Cet engouement s’est traduit par des appels à la moralisation de la vie publique, alors que des campagnes pour consommer tunisien, à nettoyer le pays, voient le jour, à l’échelle nationale, et pullulent sur les réseaux sociaux.
«Nous restons lucides, bien entendu. Il s’agit presque d’un traitement d’urgence, après, place au prophylactique! Il faut inculquer aux jeunes et aux moins jeunes de ne pas salir le pays! C’est tout simplement ça», poursuit Jabri.
«C’est tout de même un très beau sentiment! Celui d’une réappropriation de la citoyenneté dans l’espace public et du réapprentissage du vivre-ensemble! La propreté, c’est l’affaire de tous! Il ne faut pas attendre de l’État qu’il fasse tout pour nous! Alors, des coups de main citoyens, de temps en temps, qu’ils soient sporadiques ou réguliers, sont les bienvenus!», abonde Yosser Jabri.
Pour éviter, sans doute, d’être prises de court, les autorités tunisiennes ont décidé de réagir en prenant le train en marche. Le ministère des Affaires locales et de l’environnement a appelé, le 16 octobre, les municipalités du pays à une grande mobilisation en vue de soutenir cette initiative nationale. «Une interaction positive» qui se traduit, concrètement, par la mise à la disposition des bénévoles des moyens et outils nécessaires. «Dans ce cadre, nous avons eu, en tant que scouts tunisiens, une réunion de travail avec la municipalité de Tunis pour assurer une meilleure coordination et donc un meilleur résultat», a déclaré à Sputnik le chef scout Maher Hanini.
«Les scouts ont pris une part très active à la libération du pays du joug colonial. Notre organisation est connue pour son sens du dévouement et du patriotisme. Les scouts ont toujours répondu présent, que ce soit pour la sensibilisation ou le travail sur terrain. Les choses ne vont pas changer du jour au lendemain, certes.

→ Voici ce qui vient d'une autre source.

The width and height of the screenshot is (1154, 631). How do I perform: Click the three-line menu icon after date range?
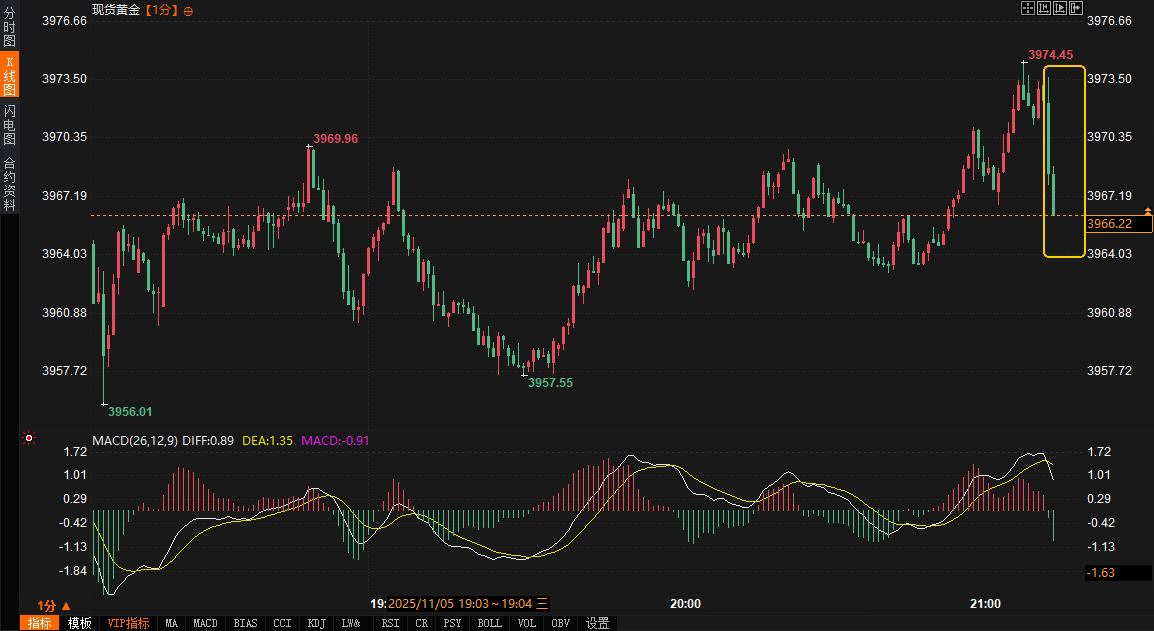542,603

Mais on espère que si quelqu’un nous voit nettoyer, aujourd’hui, il va hésiter, demain, à jeter des choses par terre», déclare le chef scout.
Pour marquer le coup, et les esprits, une sortie tout en couleurs et en musique a été organisée par un collectif d’associations, auquel s’est associée, pour célébrer cet élan citoyen, la mairie de Tunis. «Il faut qu’on intériorise ce comportement au quotidien pour que ça devienne un état d’esprit. La rue c’est notre maison!», met en garde un vieux monsieur, au détour d’une conversation avec des activistes au centre-ville de Tunis.

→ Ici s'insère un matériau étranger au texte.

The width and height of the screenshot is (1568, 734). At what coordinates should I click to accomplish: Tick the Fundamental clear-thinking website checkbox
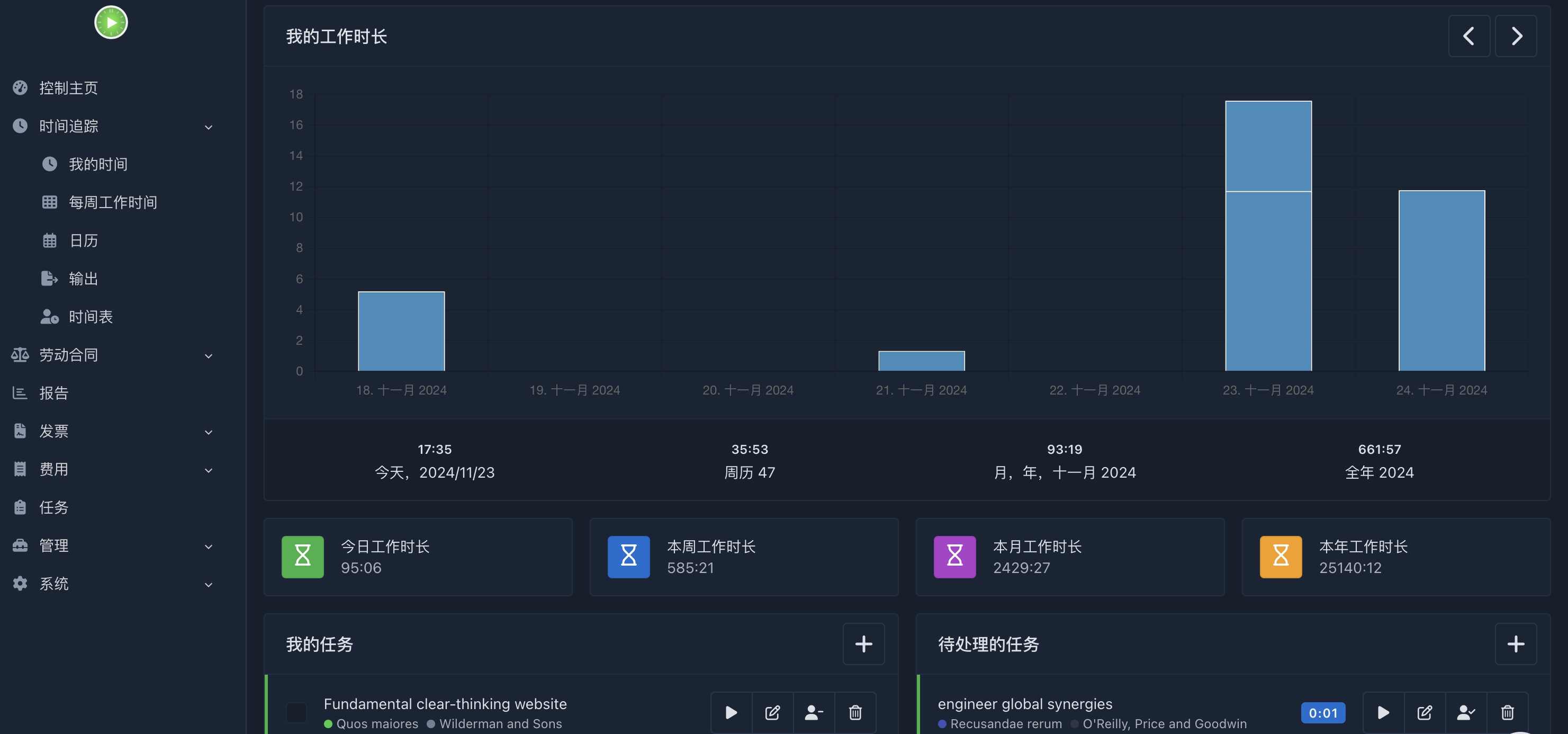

«Et si chacun faisait don d’un rein? On arriverait, ainsi, à rembourser l’ensemble des dettes de l’État»
L’un des dangers qui guettent cet élan, c’est le désenchantement pouvant succéder à l’emballement national, ou à l’état de grâce du Président dont l’élection a provoqué tant d’espérance. «C’est pour ça que notre mot d’ordre, c’est de ne pas se limiter à un enthousiasme passager, mais inscrire notre action appelée à perdurer dans le temps. Si les gens ne jettent plus leurs petits déchets par terre, c’est déjà ça de gagné!»
Mais la démotivation est loin d’être le seul écueil guettant cet élan national. Ces derniers jours, la frénésie haute en couleur de certains jeunes Tunisiens a débordé sur quelques… monuments historiques. Le 18 octobre, l’association de sauvegarde de la Médina (ASM) a lancé un cri d’alerte après que des âmes bien intentionnées, émues sans doute par la tristesse qu’inspirait la couleur noire des pavés de la Médina de Tunis, ont décidé d’y rajouter une touche de gaieté.

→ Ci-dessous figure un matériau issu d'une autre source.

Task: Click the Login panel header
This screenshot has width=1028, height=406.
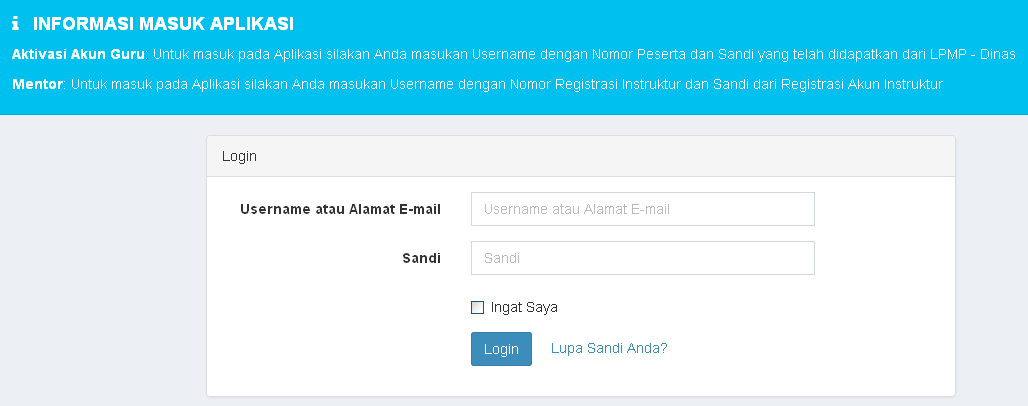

«Des initiatives mal orientées qui passent outre le fait que la Médina de Tunis est classée dans la liste du patrimoine mondial et que toute opération urbaine doit être étudiée afin d'aboutir à des résultats en adéquation avec ce statut», fustige l’association dans un communiqué publié sur sa page Facebook.
Dans la foulée, le ministère de la Culture a blâmé de son côté «des agressions manifestes contre le patrimoine national».